Data for this exercise:
_____

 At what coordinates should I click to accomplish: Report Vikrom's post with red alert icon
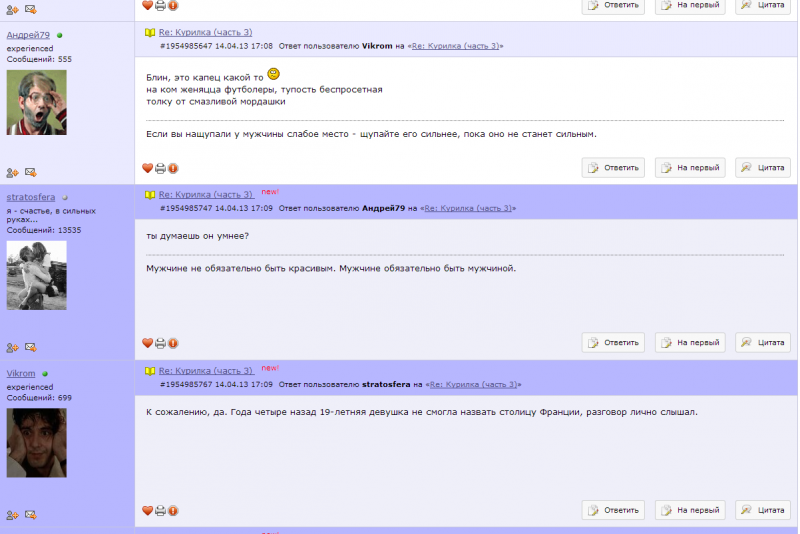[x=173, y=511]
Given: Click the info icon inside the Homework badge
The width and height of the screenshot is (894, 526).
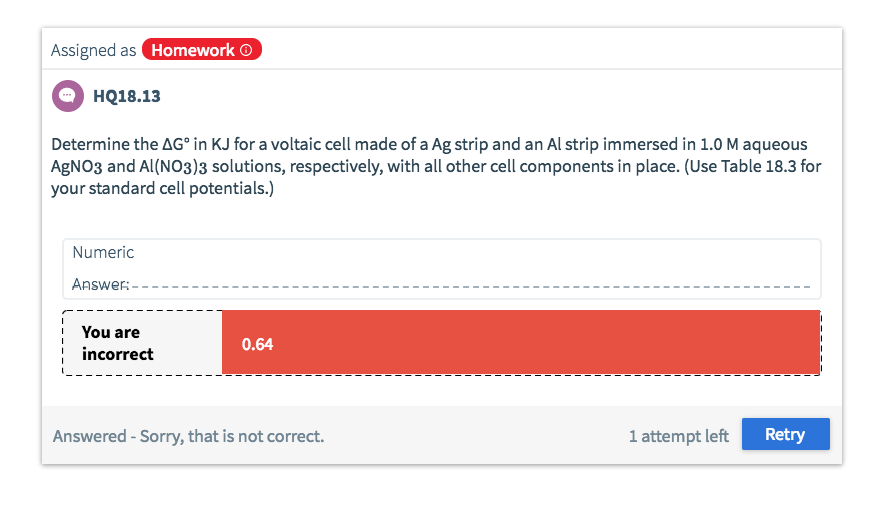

_____

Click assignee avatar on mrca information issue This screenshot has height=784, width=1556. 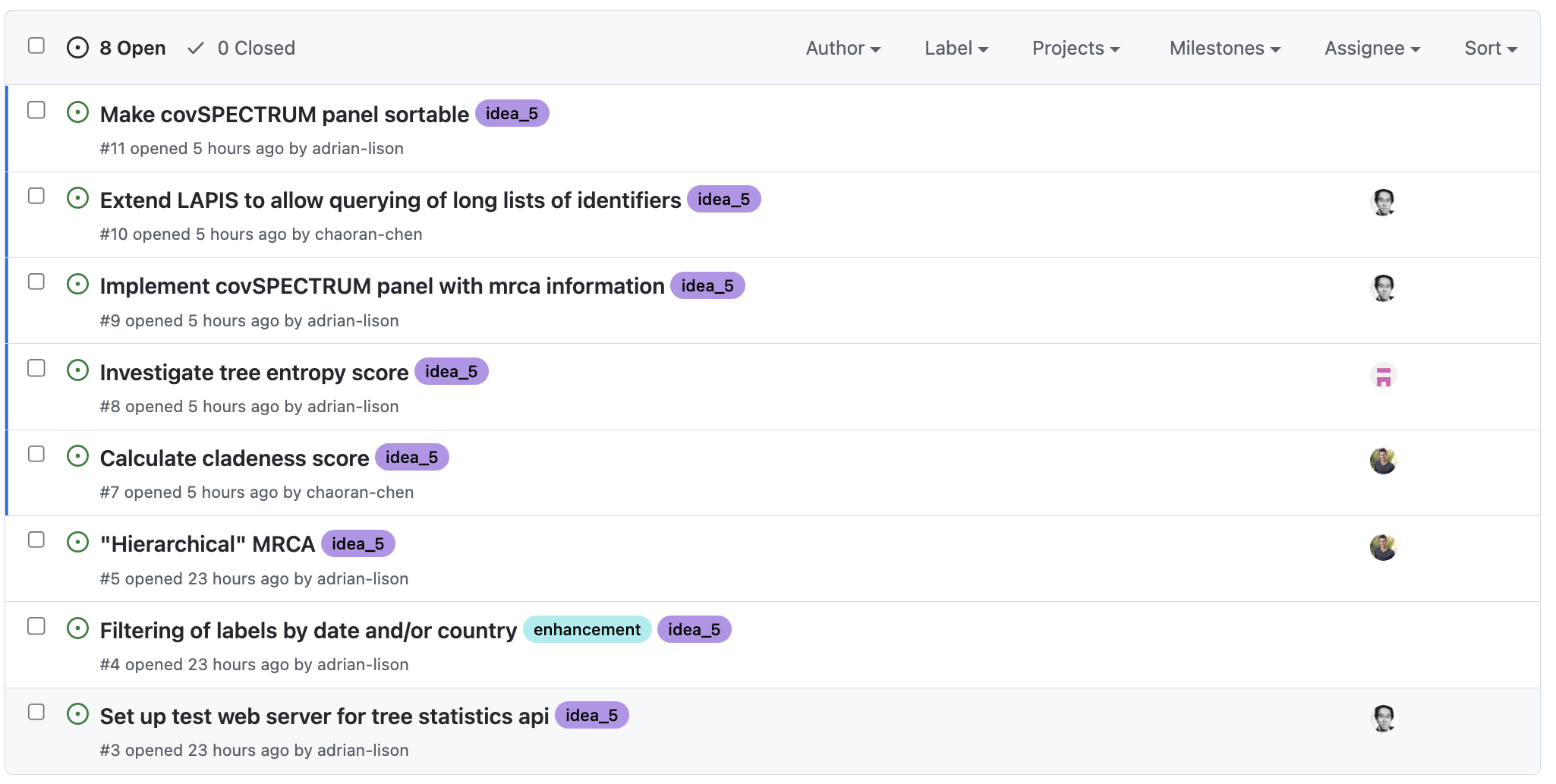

_____

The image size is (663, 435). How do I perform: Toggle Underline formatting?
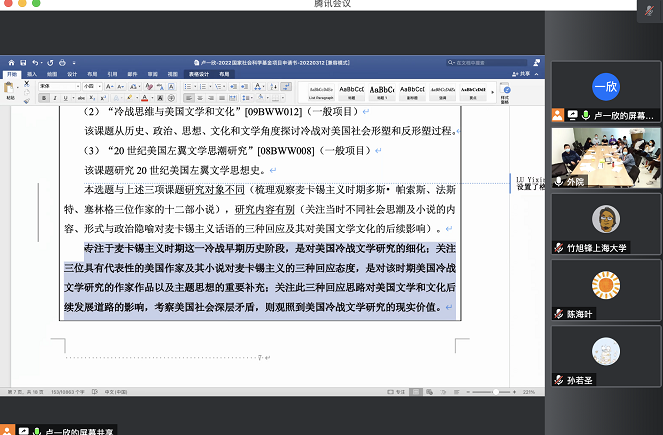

_____

Would you print exactly, and only, the lines of the data above from the line with "Given: Click the" through the line with "The width and", inclusive?

Your response:
Given: Click the info icon inside the Homework badge
The width and height of the screenshot is (894, 526).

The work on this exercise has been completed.